A sadness hung in the air. They were looking at a small person who had tried unsuccessfully to ward off terrible, killing blows. And the death had taken time. However bleak Todd Curry's sixteen years may have been, however dissolute and unavailing, he hadn't deserved to die like that.

Vlatko Setevic from Chemistry joined them. "Cops of the Great White North," he said. "You ever get any victims that aren't frozen?"

Setevic unrolled white paper from a reel at the end of the table. Carefully, they lifted the body, still in its wrappings, and placed it on the sheet.

"Okay," Setevic said. "Let's get the cover loosened around the head. Then I'll take the cover off and place it on this table behind me. I have to do this gently. It's going to take time."

Setevic worked delicately at this task, while Dr. Gant and an assistant removed the plastic sheeting, blackened with soot and blood, from the torso. Another assistant took photographs. The plastic was tied with thin cord of the type used in venetian blinds. The inside of the sheeting was covered with a thick cracked paste of old blood. The camera flash went on and off like a strobe.

The body remained perfectly still, curled up.

"I've taken some hair and fiber from the outside of the seat cover," Setevic said. "I'll look at them next door."

Delorme took one glance at the face and turned away.

Dr. Gant moved around the body but did not touch it. "Left parietal region shows blunt-force trauma, a depressed fracture caused by a heavy instrument, possibly the side of a hammer. Right anterior parietal shows a circular depression about an inch in diameter, possibly caused by a hammer, hard to say.

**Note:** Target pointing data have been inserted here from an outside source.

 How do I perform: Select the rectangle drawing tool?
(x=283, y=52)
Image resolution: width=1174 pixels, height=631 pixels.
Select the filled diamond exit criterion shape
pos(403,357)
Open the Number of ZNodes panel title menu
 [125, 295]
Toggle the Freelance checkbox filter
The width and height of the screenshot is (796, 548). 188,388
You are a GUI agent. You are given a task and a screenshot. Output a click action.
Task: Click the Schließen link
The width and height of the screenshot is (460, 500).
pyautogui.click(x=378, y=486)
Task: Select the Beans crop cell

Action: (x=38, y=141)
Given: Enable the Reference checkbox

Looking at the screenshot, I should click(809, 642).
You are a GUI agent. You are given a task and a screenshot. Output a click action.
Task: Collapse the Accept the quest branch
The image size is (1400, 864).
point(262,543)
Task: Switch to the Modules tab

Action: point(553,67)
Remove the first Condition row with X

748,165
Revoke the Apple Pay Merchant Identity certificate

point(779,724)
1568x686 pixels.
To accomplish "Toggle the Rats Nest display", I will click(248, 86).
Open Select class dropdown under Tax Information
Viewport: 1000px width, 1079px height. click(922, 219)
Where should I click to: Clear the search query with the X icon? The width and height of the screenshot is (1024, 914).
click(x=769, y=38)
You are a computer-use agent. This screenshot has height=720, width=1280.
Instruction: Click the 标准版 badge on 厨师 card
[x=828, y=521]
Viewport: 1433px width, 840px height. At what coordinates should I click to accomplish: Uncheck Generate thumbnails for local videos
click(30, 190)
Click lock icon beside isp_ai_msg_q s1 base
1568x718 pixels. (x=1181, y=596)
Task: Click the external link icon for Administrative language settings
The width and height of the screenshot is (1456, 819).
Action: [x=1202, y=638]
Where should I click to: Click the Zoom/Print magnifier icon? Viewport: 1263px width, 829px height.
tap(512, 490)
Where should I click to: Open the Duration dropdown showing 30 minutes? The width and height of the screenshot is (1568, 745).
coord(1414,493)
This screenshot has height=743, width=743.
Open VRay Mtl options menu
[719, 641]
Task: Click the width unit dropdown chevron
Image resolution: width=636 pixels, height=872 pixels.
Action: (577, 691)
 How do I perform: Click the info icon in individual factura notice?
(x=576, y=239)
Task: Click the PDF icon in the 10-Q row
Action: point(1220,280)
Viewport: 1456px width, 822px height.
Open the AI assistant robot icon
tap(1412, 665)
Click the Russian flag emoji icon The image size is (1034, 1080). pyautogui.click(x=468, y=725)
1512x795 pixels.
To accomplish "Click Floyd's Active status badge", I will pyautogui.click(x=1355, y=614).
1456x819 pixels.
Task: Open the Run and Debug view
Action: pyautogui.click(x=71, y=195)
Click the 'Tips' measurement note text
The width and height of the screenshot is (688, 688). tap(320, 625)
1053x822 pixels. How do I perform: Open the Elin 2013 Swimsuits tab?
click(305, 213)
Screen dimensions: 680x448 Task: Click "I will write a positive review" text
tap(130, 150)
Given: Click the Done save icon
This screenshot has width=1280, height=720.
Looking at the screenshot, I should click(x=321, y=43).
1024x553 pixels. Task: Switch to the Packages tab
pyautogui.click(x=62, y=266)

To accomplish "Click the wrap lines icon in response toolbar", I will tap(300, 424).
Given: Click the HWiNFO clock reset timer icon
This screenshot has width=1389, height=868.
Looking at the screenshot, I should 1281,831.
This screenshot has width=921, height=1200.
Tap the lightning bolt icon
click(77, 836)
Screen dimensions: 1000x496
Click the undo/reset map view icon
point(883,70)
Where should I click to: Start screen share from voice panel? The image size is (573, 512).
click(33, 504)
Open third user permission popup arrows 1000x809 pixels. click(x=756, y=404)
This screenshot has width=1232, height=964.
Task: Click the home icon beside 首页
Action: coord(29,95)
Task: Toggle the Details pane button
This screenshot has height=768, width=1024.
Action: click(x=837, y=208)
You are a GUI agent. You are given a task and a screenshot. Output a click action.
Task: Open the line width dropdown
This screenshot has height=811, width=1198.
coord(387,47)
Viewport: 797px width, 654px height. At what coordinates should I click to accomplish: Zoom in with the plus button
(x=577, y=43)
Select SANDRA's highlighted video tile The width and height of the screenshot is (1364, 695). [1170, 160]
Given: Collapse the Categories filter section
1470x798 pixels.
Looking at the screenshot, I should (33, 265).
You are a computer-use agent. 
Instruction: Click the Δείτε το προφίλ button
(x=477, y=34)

Tissue is partially peeled away from the left cheekbone, also probably by blunt force."

"Frenzy?" Cardinal asked. "Looks like overkill to me."

"Definitely a frenzy, judging by the ferocity of the attack. But there are aspects of control here, too, if I'm not mistaken. The wounds are fairly symmetrical, notice. Both cheekbones, both sides of the jaw, both temples. I don't think that symmetry is accidental. And then there's this." She pointed to the top of the head. "You've got a hole in the occipital crown approximately ten millimeters in diameter, a puncture wound, judging by the puckering at the edges. That'll be the blade we saw on the fluoroscope. You don't drive a screwdriver into someone's head in a frenzy."

"True."

"Any one of these injuries could be the cause of death, but we won't know for sure until we do a full autopsy, and we can't do that until he thaws out."

"Great," said Cardinal. "How long will that take?"

"At least twenty-four hours."

"I hope you're kidding me, Dr. Gant."

"Not at all. How long does it take to thaw out a twenty-pound turkey?"

"I don't know. Four or five hours."

"And this patient was in a surrounding temperature of what, minus forty? The inner organs are going to take at least twenty-four hours to thaw, possibly longer."

"There's something in here." Delorme was standing to one side, peering into the body bag.

Cardinal came over and looked into the bag, too. He put on a surgical glove and reached into the bag with both hands like an obstetrician. Moving slowly and holding it gingerly by the corners, he extricated the object- cracked, bloodstained, and covered with soot.